PROBLEM: Provide nothing except how many lines of the data contain the word "entry".

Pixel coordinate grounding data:

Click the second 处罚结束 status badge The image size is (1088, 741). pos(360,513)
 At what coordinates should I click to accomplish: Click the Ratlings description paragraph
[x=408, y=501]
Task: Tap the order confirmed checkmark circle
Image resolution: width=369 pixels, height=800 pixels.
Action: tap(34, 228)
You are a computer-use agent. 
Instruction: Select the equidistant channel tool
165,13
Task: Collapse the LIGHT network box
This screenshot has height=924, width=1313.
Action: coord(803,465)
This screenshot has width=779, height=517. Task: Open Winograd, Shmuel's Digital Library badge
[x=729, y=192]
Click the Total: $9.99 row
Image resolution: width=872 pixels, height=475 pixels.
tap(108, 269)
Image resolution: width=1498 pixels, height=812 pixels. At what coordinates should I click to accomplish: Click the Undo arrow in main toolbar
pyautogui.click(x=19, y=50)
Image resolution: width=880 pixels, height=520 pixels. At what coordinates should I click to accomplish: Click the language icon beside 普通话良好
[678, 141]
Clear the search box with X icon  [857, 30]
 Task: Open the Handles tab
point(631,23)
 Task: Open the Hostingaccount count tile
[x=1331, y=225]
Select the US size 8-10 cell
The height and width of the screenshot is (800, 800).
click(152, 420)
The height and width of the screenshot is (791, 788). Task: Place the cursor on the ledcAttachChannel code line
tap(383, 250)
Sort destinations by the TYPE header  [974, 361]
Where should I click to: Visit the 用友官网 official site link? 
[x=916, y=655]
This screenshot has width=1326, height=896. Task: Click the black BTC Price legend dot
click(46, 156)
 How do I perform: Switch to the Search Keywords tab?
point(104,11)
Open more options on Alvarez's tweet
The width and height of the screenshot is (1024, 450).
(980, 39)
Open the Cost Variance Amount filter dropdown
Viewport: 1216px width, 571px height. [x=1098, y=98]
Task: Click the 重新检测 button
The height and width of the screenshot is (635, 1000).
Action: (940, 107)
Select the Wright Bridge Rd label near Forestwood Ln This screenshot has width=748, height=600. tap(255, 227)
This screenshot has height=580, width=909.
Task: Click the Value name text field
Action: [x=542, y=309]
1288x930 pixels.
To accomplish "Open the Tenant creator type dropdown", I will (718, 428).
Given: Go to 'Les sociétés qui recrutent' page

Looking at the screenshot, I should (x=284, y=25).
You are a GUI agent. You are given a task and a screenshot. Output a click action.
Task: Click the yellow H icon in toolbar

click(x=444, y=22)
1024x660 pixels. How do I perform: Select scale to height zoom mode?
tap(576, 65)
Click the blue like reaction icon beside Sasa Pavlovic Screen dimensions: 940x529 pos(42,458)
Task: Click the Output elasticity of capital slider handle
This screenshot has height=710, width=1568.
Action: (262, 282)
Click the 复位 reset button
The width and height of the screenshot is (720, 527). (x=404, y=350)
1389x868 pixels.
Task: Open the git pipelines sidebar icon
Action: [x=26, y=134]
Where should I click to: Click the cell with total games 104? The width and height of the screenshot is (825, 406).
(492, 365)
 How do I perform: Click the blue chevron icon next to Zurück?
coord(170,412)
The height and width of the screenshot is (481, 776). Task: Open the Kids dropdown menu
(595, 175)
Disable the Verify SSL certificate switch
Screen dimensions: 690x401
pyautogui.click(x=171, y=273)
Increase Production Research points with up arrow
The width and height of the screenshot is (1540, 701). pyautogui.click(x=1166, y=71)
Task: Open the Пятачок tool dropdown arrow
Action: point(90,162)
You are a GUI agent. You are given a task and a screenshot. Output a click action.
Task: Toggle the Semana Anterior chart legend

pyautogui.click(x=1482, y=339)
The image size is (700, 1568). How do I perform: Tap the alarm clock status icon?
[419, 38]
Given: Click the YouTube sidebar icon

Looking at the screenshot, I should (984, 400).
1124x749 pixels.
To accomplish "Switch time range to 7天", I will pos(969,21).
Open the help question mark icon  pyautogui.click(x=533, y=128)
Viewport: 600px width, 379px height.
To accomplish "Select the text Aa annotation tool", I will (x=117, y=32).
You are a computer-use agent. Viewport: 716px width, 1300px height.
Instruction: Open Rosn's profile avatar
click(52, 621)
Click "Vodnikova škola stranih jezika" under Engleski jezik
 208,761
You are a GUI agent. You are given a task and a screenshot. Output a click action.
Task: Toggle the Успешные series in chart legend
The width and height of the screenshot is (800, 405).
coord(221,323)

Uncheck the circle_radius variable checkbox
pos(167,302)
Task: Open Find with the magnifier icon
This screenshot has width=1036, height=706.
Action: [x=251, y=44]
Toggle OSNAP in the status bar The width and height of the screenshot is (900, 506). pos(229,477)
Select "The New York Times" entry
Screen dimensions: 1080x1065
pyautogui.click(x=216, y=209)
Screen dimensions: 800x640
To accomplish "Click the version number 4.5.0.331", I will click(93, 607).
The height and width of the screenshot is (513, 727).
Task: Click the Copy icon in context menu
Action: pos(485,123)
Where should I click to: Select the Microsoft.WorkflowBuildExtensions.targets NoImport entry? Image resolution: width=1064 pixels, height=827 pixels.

THE COMPLETED TASK: 2